((

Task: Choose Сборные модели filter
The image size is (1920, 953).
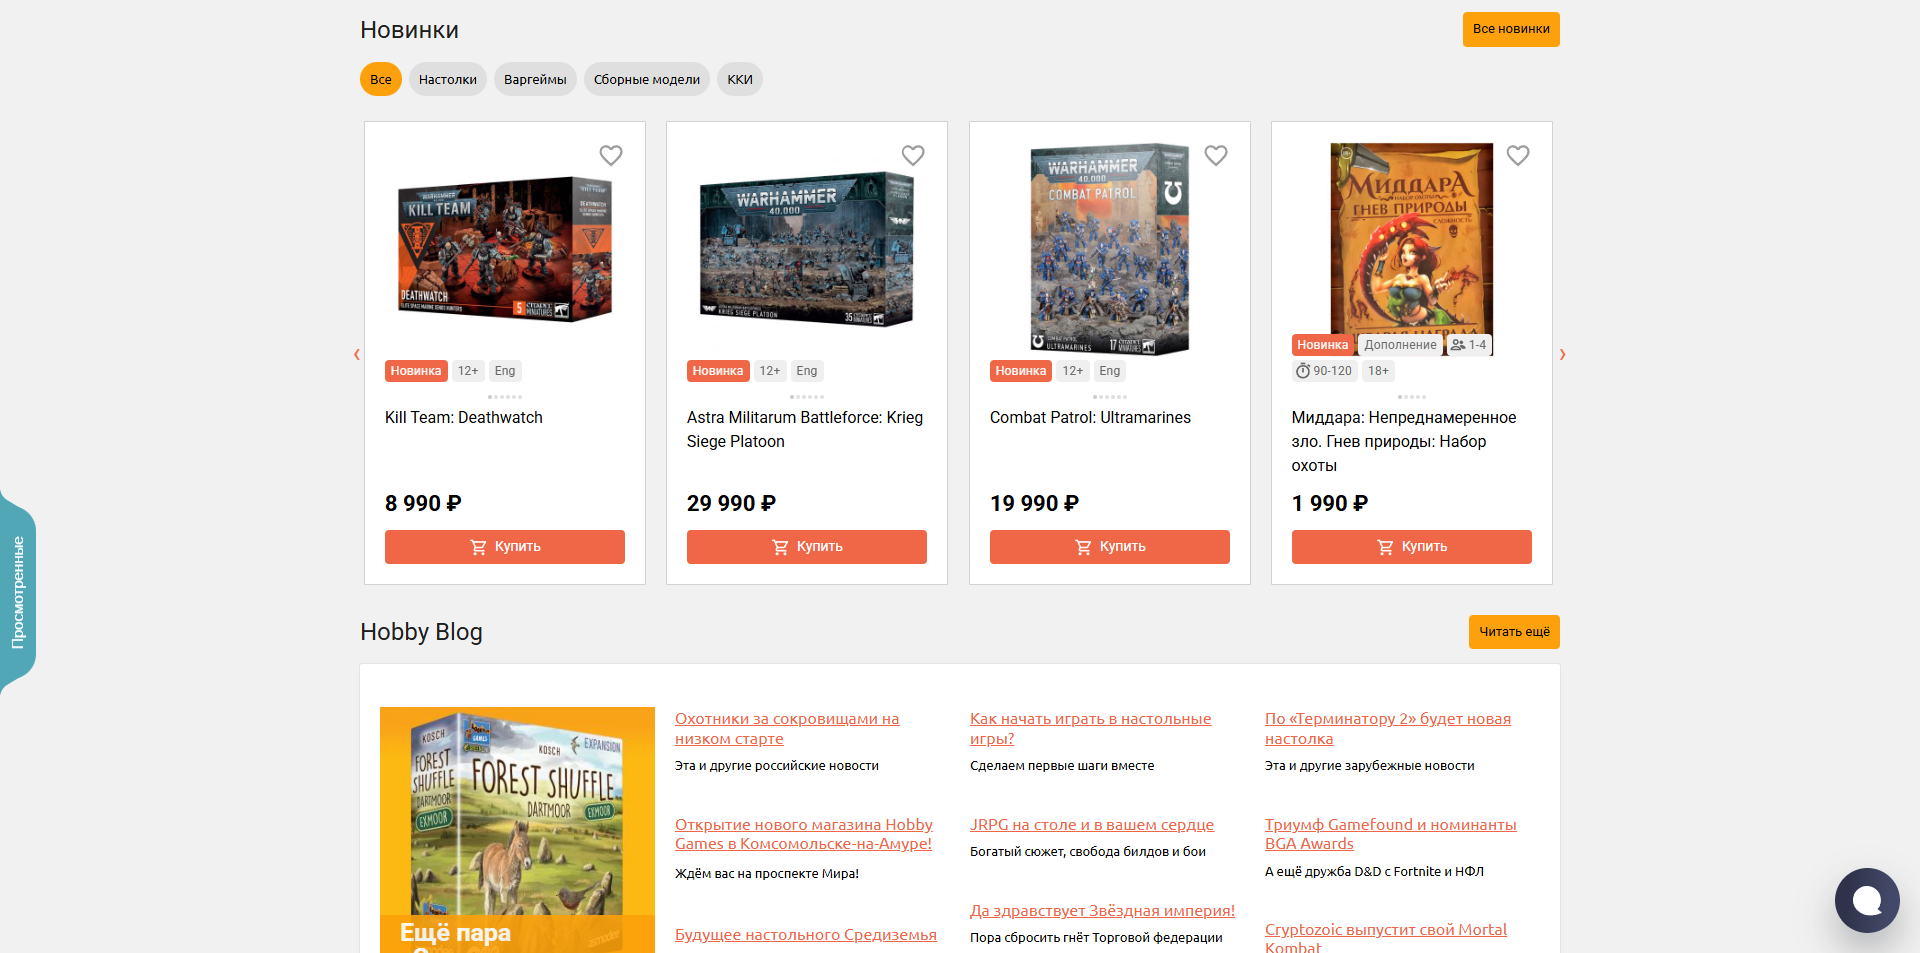Action: pos(647,79)
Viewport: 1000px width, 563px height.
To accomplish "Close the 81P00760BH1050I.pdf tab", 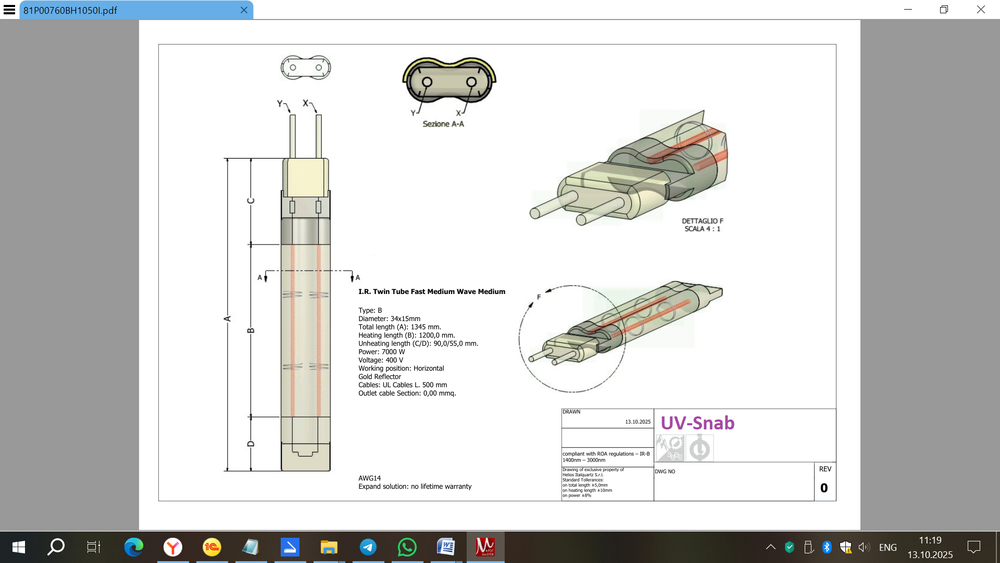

))

Exercise details: Copy every entry exactly, leaving out the pictures.

Final answer:
Task: Choose Сборные модели filter
The image size is (1920, 953).
Action: pos(647,79)
Viewport: 1000px width, 563px height.
To accomplish "Close the 81P00760BH1050I.pdf tab", 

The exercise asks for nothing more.